Saturday, August 18, 2018

Trust Me by Hank Phillippi Ryan: Reading Room Reviw

For those of us who remember the 1974 film Chinatown starring Jack Nicholson and Faye Dunaway, there is an unforgettable scene in this noir mystery movie where Nicolson’s character is asking Dunaway’s character about the identity of a young woman. While getting angrier and angrier, Nicholson demands the truth and Dunaway alternates between his slaps saying, “my daughter, my sister, my daughter, my sister.” And, as it turns out, both are true, as the truth is often a slippery mesh of realities. In Hank Phillippi Ryan’s new book Trust Me, who to trust as the teller of truth is just as much of a twisted road as Faye Dunaway’s revelation, and its revelation is just as surprising. As that movie scene is unforgettable, so is Ryan’s Trust Me. And, Trust Me is a story that would and quite probably will make a thrilling movie, too, following in the footsteps of recent other best selling (yes, of course it will be a best seller) books, such as Gone Girl or Girl on a Train. It’s just that compelling, actually more compelling for me than either of those. Ryan’s previous novels have all been favorite reads, but Trust Me is the rocket that shoots for the moon and solidly sticks a most memorable landing. 

Life has been a matter of bare existence for Mercer Hennessy since the death of her husband Dex and three-year-old daughter Sophie in a tragic car accident fourteen months ago. Each day begins with Mercer writing the number of days her family has been gone on the steamed mirror after her shower.

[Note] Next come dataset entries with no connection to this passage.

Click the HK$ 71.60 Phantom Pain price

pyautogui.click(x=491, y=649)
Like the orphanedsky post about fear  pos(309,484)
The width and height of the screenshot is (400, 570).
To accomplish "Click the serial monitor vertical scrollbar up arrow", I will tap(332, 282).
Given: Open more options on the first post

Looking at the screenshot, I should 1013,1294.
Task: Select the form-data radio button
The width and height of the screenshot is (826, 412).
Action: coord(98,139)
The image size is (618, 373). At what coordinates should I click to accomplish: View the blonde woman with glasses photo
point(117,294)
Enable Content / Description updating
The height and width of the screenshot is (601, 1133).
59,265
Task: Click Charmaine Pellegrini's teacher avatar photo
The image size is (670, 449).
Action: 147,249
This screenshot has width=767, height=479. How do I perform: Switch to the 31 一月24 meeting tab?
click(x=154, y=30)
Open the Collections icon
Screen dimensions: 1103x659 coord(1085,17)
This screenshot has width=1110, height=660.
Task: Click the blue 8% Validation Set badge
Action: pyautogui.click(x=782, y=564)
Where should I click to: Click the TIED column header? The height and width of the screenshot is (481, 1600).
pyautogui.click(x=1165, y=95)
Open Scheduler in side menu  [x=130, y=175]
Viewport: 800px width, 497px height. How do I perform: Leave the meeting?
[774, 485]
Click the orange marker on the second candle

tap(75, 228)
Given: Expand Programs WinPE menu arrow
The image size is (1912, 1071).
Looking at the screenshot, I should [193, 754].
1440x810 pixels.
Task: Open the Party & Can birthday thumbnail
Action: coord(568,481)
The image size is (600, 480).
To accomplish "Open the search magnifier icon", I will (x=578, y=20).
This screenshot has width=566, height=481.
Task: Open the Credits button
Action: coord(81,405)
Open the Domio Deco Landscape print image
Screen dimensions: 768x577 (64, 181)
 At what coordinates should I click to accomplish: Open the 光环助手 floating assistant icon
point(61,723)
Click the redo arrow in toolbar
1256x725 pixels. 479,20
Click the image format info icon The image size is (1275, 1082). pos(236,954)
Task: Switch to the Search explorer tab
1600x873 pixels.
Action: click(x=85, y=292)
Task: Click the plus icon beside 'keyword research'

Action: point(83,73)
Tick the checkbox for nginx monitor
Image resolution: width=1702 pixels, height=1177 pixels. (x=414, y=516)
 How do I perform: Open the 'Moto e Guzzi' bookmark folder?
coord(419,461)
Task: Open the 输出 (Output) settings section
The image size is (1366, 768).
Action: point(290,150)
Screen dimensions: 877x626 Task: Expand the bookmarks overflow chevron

It keeps her connected to them in her mind and heart, like a promise that no matter how many days pass, she will always love and remember them. The enormity of her grief is on display throughout the book, with her thoughts of her husband never giving her another gift as she holds a rock he gave her and of Sophie never turning four. The pain is palatable, and Ryan makes it so through her brilliantly written words. 

Still in mourning for the family and life she loved, Mercer desperately needs something to get up for each morning, besides her counting ritual in the mirror. That something comes in connection to another tragedy. “Baby Boston” was the name given to an unidentified toddler found dead in a garbage bag on the shores of Boston Harbor. After identification was made, the mother of the child is now on trial for two-year old Tasha Nicole’s murder. Mercer has been keeping up with the case and is enraged at the actions of the mother, Ashlyn Bryant, whom Mercer knows is guilty. So, when Mercer’s friend and editor Katherine Craft calls proposing and cajoling that Mercer write a narrative non-fiction book, like Truman Capote’s In Cold Blood, about the trial and the murder, it seems an important and worthwhile endeavor as a tribute “to every little girl unfairly wrenched away from the world,” including her Sophie. Mercer agrees to watch the trial remotely from a feed set up in her home and to the quick deadline of having the book finished two weeks after the trial closes. The feeling that the book is somehow for her husband and daughter fuels her energy to work and show the guilt of the monster mother Ashlynn.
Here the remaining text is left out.